For a $400,000 residential rental: $400,000 × 0.80 = $320,000 building basis. $320,000 ÷ 27.5 = $11,636/year in depreciation. That comes off rental income on Schedule E every year, often turning what looks like a positive cash-flowing rental into a tax loss on paper.

Cost segregation studies can accelerate depreciation by reclassifying parts of the property to 5/7/15-year lives — $30k–$80k of accelerated depreciation in year 1 is common for properties above $500k. Cost: $3,000–$8,000 for the study. Best paired with REPS or the STR loophole so the resulting loss is non-passive.

Questions

Frequently asked questions

How is residential rental property depreciated?
The IRS uses straight-line depreciation over 27.5 years for residential rental property. The land portion is NOT depreciable — typically you allocate 80% of the purchase price to the building and 20% to the land (this default is conservative; an appraisal can sometimes justify higher building basis). Annual depreciation = (purchase price × 0.80) ÷ 27.5. The first and last year are partial based on month placed in service.
What's depreciation recapture and when does it kick in?
When you sell a rental property, the IRS recaptures all depreciation you took (or could have taken) at a special 25% rate, even if your overall capital gain is taxed lower. So a $200k purchase price residential rental held for 10 years generates ~$58k of accumulated depreciation, which produces ~$14.5k in recapture tax at sale — separate from the long-term capital gains tax on appreciation. 1031 exchanges and qualified opportunity zones can defer this.
Can I depreciate faster with cost segregation?
Yes. A cost segregation study reclassifies portions of a property's basis (appliances, flooring, parking lots, landscaping, certain electrical/plumbing) to 5/7/15-year lives instead of 27.5. Combined with bonus depreciation, this can accelerate large chunks of depreciation into the early years. Studies cost $3,000–$8,000 and are most cost-effective on properties above $500,000. Be aware: faster depreciation = more recapture at sale.
What if my rental shows a loss after depreciation?
Rental losses are passive by default. They can offset other passive income (e.g. another rental's profit) without limit. To offset W-2 or business income, you need either: (1) the $25,000 special allowance for active participation, which fully phases out between $100k and $150k AGI, OR (2) Real Estate Professional Status (REPS) — 750+ hours/year in real estate AND >50% of total work hours, AND material participation in each rental.
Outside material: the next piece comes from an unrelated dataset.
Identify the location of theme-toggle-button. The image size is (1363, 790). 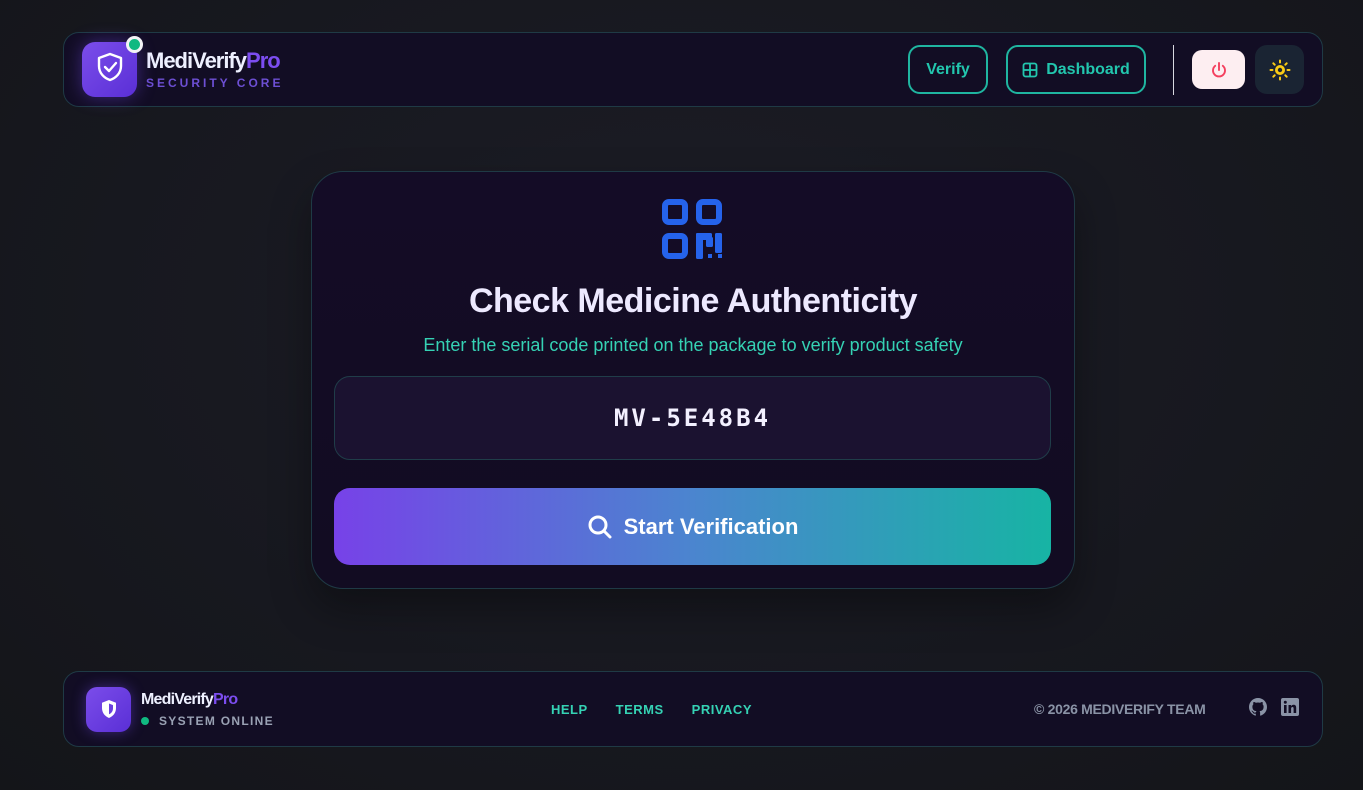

Without those, losses suspend until you have passive income or sell.
How is property tax calculated by zip code?
Property tax is set at the county and city level, not the federal or state level — but state averages give a usable estimate. The calculator uses Tax Foundation effective rates by state (e.g. NJ ~2.49%, IL ~2.27%, CA ~0.75%, HI ~0.28%) and applies them to your purchase price. Real rates within a state can vary 2-3× by county. For an accurate number, check your county assessor's website or the most recent tax bill.
Is Airbnb / short-term rental treated differently?
Sometimes. If your average guest stay is 7 days or less (or 30 days with substantial services like daily cleaning), the property is treated as a short-term rental rather than passive Schedule E rental. Losses become non-passive (offsetting W-2/business income) WITHOUT needing REPS — this is the famous 'STR loophole.' If you provide hotel-level services (daily housekeeping, meals), it gets reclassified to Schedule C and is subject to self-employment tax. Depreciation rules are the same 27.5 years either way.